Quella volta, invece, la ragione, fece loro dimenticare che avrebbero dovuto considerare un’esperienza più approfondita dell’altro, ma è anche vero che il tempo non sempre aiuta, perché se la persona con cui stai non è la tua reale parte mancante, può passare anche un secolo, ma non riuscirà mai a colmare completamente il calice.
In quel pomeriggio primaverile tutto sembrava potesse succedere …e successe.
La voglia di aversi completamente, senza freno, senza pudore, senza intralci, li rese liberi, liberi dalle catene della quotidianità, liberi di fare ciò che avevano pensato nella solitudine.
Un piacere continuato senza orgasmo, ma volutamente, controllatamente, fermi a qualche attimo dall'usuale traguardo che s’impongono gli amanti, ed, in quel momento, erano ‘sì tali.
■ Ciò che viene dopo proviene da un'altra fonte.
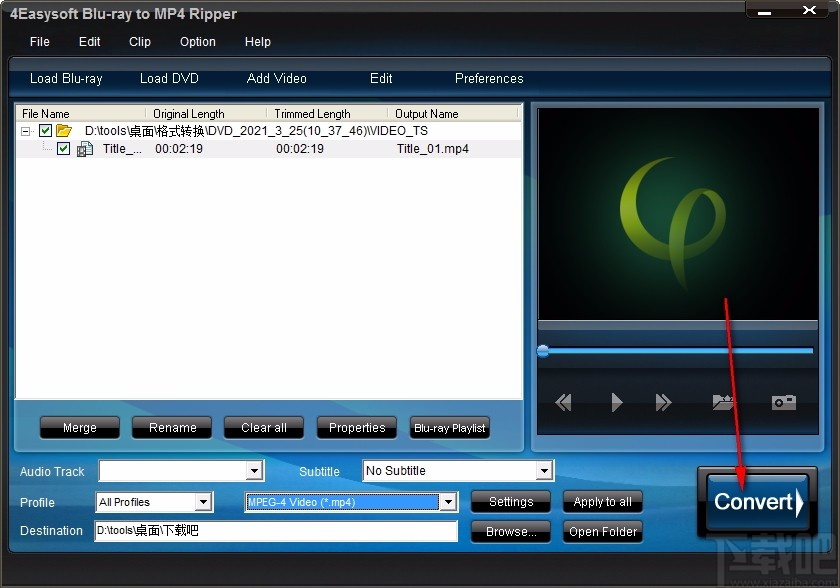The width and height of the screenshot is (840, 588).
Task: Click the folder icon beside the VIDEO_TS path
Action: [x=62, y=130]
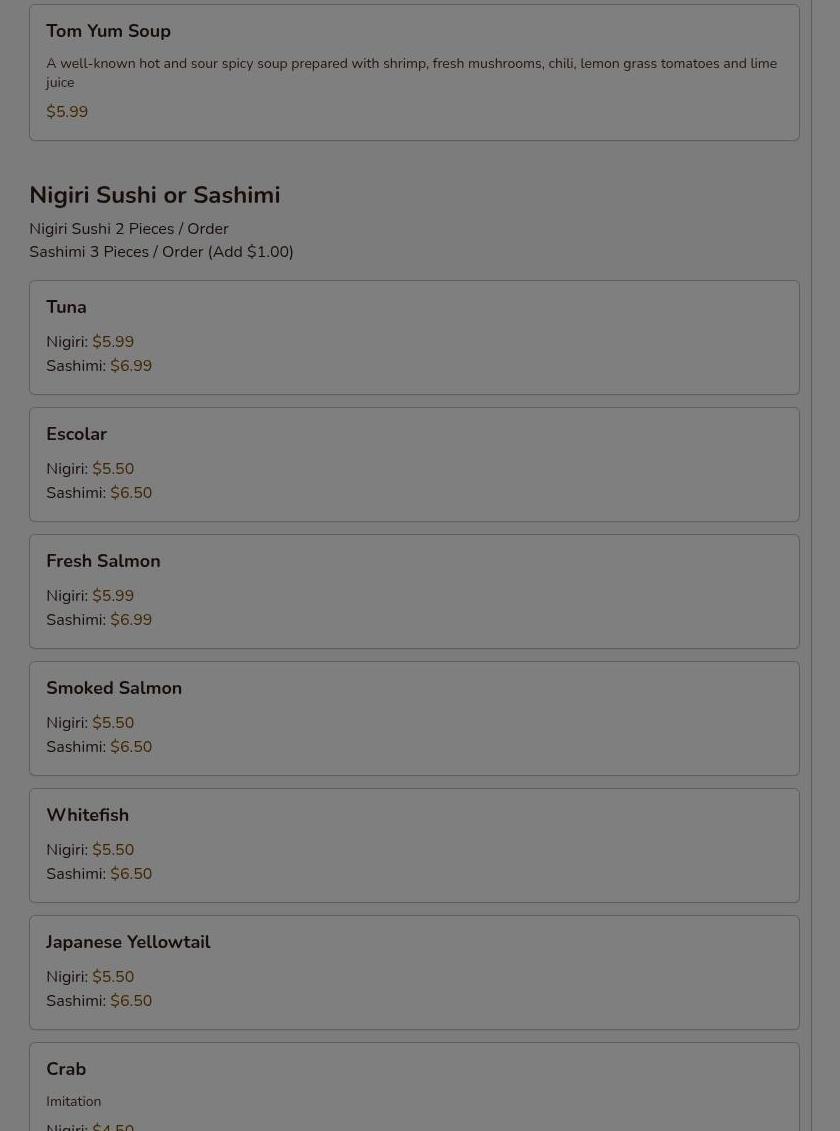The image size is (840, 1131).
Task: Select the Whitefish Sashimi $6.50 price
Action: click(131, 874)
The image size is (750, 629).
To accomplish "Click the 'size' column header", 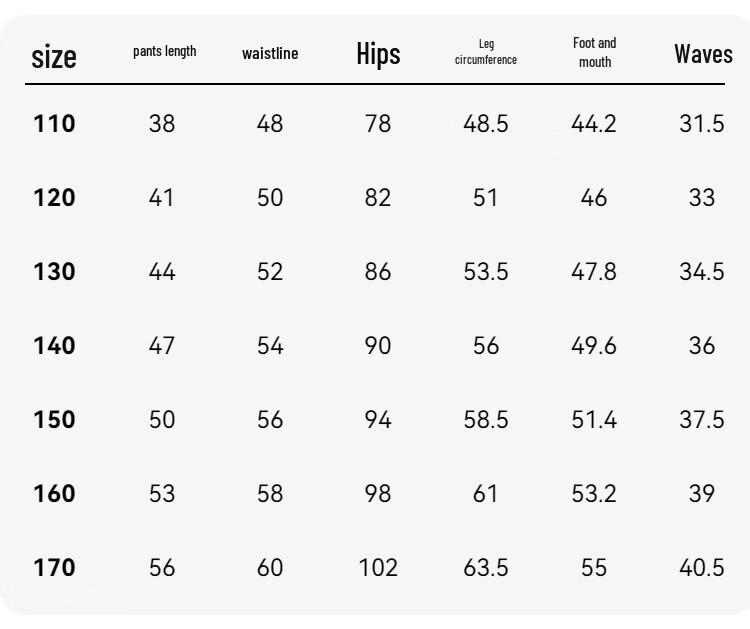I will [54, 57].
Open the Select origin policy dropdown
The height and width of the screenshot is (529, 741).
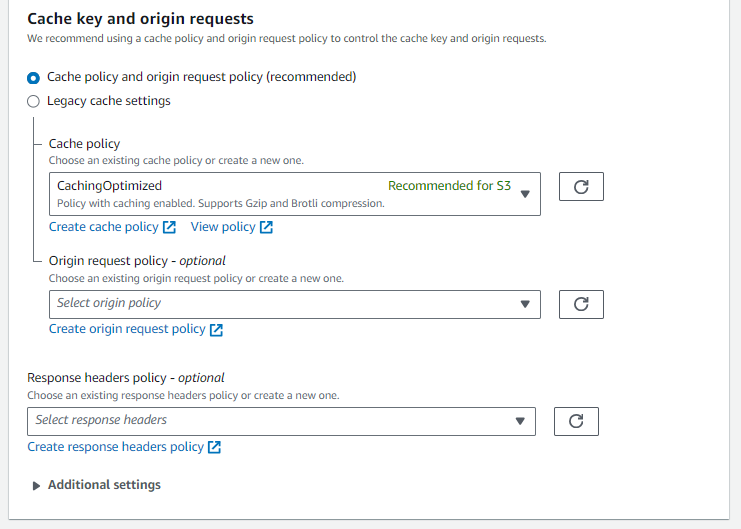pyautogui.click(x=295, y=304)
Dopo il prosecco accompagnato alle tartine al caviale e burro salato, dopo i saluti e le frasi di rito, il maitre li fece accomodare al tavolo. Abbandonato, così, l’imbarazzo iniziale non gli rimaneva che riprendere il racconto dell’antefatto, che avrebbe introdotto il motivo per cui l’aveva cercata.
Raccontò fin nei minimi particolari i giorni precedenti.
Avrebbe potuto anche evitare di confidarle alcuni momenti ma, come al solito, s’abbandonò alla sincerità più assoluta, conscio che aveva di fronte a sé più che una donna, un’amica ed una complice.
Cercava di ricordare quelle poche volte ch'erano sembrati, in fine, pochi attimi rubati e vissuti come spettatore del film della propria vita.